[Collected data]
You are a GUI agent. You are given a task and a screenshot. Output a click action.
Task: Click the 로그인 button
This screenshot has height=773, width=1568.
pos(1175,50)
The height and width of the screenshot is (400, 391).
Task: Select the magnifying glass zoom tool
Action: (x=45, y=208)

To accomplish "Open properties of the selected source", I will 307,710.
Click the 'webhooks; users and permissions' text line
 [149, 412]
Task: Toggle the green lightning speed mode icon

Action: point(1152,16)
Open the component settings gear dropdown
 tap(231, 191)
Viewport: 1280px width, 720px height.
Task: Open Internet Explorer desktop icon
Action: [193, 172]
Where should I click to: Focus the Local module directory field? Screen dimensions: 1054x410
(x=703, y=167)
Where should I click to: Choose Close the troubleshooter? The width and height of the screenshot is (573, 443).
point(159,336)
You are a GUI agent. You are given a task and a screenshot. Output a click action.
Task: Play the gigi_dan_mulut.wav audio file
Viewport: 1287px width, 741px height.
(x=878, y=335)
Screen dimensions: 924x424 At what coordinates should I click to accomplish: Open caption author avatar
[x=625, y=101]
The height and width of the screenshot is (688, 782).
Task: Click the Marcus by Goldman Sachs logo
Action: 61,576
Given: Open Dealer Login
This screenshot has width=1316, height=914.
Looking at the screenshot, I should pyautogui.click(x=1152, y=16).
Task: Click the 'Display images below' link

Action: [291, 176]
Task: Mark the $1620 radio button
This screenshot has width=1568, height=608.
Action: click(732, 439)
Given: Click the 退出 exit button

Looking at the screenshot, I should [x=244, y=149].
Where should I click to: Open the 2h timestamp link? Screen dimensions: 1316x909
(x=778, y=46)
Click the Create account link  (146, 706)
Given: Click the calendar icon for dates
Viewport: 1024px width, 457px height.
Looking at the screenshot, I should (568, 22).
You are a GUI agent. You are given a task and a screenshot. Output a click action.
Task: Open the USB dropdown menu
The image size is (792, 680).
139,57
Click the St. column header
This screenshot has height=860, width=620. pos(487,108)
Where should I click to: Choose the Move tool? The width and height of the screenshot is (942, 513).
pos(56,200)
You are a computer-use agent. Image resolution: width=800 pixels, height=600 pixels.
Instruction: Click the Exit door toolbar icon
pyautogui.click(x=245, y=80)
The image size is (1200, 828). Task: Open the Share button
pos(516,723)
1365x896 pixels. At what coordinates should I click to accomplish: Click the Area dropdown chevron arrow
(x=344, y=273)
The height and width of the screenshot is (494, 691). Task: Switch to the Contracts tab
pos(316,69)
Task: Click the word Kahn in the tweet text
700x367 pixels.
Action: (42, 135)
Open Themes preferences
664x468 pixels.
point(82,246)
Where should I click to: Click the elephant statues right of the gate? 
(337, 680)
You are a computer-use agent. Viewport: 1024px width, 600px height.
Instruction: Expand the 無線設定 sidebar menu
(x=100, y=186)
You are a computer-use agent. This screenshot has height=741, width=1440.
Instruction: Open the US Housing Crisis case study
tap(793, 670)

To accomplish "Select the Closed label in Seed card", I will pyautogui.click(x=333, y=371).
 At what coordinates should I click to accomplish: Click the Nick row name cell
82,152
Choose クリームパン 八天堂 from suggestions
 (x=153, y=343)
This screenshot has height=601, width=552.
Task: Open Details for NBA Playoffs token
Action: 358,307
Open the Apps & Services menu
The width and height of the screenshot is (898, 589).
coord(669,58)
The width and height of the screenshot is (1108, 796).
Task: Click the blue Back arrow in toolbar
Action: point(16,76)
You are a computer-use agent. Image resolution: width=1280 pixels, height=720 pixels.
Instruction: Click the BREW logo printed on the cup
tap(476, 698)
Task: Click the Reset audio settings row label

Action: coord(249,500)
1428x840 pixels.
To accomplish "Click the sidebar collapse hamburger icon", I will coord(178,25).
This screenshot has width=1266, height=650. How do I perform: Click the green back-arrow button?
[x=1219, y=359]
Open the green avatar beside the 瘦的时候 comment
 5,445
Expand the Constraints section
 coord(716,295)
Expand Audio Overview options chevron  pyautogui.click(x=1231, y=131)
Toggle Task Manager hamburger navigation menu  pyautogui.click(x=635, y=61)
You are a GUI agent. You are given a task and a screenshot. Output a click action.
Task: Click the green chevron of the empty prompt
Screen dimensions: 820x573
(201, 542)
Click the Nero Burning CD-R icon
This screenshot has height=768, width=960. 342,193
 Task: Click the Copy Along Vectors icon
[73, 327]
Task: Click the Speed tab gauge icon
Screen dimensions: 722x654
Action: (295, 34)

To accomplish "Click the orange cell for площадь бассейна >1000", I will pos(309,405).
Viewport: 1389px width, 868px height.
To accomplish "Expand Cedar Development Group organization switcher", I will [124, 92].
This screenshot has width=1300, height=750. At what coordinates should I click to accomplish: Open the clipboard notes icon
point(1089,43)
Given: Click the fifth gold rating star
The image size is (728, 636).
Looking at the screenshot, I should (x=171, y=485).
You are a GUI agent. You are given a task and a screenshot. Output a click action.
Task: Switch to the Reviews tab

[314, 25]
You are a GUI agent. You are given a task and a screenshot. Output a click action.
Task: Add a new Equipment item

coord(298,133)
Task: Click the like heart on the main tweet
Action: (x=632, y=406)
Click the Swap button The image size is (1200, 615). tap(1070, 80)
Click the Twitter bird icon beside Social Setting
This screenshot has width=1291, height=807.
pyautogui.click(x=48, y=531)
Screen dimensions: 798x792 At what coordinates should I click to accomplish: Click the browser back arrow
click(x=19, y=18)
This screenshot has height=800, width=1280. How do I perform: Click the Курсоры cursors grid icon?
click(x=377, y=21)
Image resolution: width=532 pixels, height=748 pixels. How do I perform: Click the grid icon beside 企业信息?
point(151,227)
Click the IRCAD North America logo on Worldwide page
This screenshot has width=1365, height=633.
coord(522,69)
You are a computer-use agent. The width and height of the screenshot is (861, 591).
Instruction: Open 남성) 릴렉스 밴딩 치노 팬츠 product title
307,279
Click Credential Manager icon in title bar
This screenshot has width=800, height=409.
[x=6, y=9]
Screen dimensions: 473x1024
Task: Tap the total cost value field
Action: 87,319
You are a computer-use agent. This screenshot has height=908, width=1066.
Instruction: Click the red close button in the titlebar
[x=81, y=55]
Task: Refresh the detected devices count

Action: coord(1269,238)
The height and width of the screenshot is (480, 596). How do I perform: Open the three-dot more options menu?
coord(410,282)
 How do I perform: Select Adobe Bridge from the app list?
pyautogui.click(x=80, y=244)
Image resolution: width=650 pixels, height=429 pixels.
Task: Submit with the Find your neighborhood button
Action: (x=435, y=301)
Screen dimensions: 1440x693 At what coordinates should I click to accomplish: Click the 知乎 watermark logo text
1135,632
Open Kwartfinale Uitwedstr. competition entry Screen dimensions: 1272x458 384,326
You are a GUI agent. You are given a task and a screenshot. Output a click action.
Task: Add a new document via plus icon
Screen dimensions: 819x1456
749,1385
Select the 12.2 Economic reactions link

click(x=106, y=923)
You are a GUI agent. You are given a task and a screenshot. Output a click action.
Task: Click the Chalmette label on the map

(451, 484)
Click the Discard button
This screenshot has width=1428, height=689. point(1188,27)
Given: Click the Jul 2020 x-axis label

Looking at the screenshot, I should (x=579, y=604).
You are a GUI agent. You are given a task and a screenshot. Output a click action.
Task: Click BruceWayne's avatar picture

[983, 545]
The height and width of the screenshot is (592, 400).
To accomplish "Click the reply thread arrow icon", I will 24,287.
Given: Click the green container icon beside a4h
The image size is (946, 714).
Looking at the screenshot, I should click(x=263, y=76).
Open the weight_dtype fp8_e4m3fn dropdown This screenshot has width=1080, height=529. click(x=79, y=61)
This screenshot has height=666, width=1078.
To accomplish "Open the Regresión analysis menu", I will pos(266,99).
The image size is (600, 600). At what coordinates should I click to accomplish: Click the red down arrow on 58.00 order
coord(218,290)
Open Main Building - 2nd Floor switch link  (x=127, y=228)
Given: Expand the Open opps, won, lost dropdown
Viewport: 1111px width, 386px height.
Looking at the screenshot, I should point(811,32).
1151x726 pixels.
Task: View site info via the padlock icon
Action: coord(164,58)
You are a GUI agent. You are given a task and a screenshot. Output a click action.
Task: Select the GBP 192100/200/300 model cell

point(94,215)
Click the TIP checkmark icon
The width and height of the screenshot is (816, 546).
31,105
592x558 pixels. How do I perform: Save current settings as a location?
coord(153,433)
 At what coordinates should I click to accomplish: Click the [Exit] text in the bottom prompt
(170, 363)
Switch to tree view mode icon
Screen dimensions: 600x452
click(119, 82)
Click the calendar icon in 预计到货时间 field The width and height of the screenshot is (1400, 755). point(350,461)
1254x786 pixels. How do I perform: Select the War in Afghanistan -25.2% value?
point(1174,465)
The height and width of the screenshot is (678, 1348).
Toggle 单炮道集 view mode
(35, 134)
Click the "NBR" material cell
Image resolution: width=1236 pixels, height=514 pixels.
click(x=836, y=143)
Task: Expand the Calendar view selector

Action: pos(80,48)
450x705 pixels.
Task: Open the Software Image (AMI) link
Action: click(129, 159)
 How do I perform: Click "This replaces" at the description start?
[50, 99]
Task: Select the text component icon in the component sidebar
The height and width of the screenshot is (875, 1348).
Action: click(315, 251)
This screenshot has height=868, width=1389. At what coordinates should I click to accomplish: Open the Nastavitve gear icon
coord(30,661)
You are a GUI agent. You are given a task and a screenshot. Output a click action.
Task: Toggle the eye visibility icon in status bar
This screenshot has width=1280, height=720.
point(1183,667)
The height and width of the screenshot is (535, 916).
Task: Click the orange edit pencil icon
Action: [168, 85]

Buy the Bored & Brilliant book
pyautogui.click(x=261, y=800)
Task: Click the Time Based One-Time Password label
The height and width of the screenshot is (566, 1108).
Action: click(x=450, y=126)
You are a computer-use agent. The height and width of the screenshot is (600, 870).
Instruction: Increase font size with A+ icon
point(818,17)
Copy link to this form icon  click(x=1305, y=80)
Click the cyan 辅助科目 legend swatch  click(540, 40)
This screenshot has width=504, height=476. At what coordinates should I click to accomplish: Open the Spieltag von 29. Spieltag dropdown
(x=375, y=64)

• [Exercise prompt]: Quote, word for word, every line from the top of the entries through the line that holds "Task: Click the 로그인 button".

• [Answer for this exercise]:
You are a GUI agent. You are given a task and a screenshot. Output a click action.
Task: Click the 로그인 button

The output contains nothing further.